Law Firm Claims Midwest ROI Overcharged for Medical Records Requests
by Erin Shaak
Gordon & Centracchio LLC v. Midwest ROI, Inc.
Filed: July 1, 2021 ◆§ 2021CH03250
A Chicago law firm claims in a proposed class action that Midwest ROI, Inc. has overcharged for copies of patient medical records.
Illinois
A Chicago law firm claims in a proposed class action that Midwest ROI, Inc. has overcharged for copies of patient medical records.
Per the lawsuit out of Cook County Circuit Court, the information management company has charged fees for copies of medical records in excess of the amounts allowed by the Illinois Inspection of Hospital Records Act. The case claims the defendant routinely breaks up single requests for medical records into multiple requests and assesses separate handling fees on each. Moreover, separating the requests allows the defendant to charge the highest per-page rate for records that would otherwise warrant a lower rate under Illinois law, according to the suit.

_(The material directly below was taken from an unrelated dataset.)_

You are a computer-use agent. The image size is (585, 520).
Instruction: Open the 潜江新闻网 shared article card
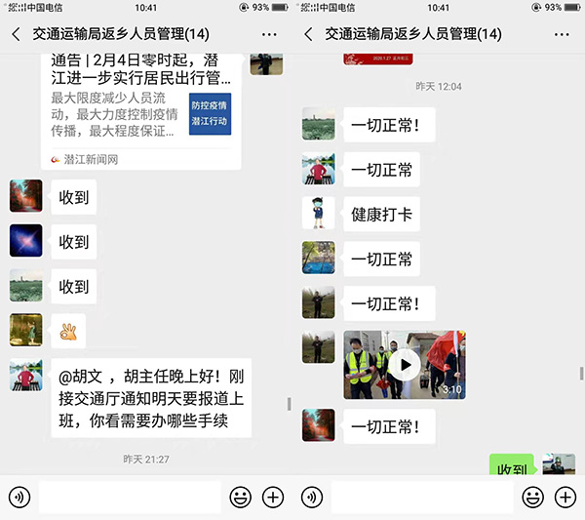point(141,111)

Midwest ROI contracts with health care providers and practitioners to store medical records and respond to requests for copies of such made by attorneys, insurance companies, patients and other individuals and entities, according to the case. The suit explains that Midwest ROI is prohibited from charging fees in excess of the legally allowable limit for producing requested copies of patients’ medical records, which, according to the state’s Hospital Records Act, include but are not limited to “those relating to the diagnosis, treatment, prognosis, history, charts, pictures and plates, kept in connection with the treatment of such patient.”
Per the case, the Hospital Records Act specifies that fees charged in connection with providing copies of medical records shall not exceed a $20 handling charge for processing the request and, for paper copies, $0.75 per page for the first 25 pages, $0.50 per page for the 26th through 50th pages, and $0.25 for all pages in excess of 50.

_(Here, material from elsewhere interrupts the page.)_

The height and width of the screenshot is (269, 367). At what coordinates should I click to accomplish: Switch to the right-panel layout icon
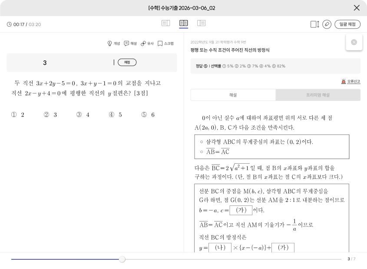coord(202,23)
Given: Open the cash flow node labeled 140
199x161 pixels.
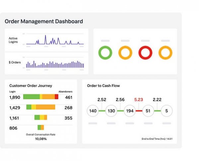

The lawsuit alleges, however, that the defendant has exceeded the law’s fee limitations by assessing multiple handling charges for a single records request.
The plaintiff law firm says it submitted in January 2021 a single request for a personal injury client’s medical records and bills and received two separate invoices for, respectively, “medical records” and “medical bills.” The next month, the defendant again separated a records request into two requests, each with their own handling charge, the suit claims.
Per the case, Midwest ROI had “no legal basis” on which to double charge the plaintiff for its medical records requests given “medical records” and “medical bills” both constitute “patient records” as defined under the Illinois Hospital Records Act.
The suit further alleges that the defendant’s unlawful practice allowed the company to charge more per page than the allowable limit.
“By splitting up Plaintiff’s various requests into multiple requests and ‘resetting’ the number of pages it provides, Defendant wrongly bills some of the records at a higher rate than it is otherwise allowed to bill,” the complaint expounds. “For example, under Defendant’s wrongful practice, it may treat fifty pages of records as being provided pursuant to ‘two’ requests instead of one, thus applying the highest charge allowed for pages 1-25 for all fifty pages.”
The lawsuit looks to represent all individuals and entities who, within the applicable statute of limitations period, paid a fee to the defendant for patient medical records in excess of the statutory maximum and/or paid multiple records request fees to the defendant relating to a single records request.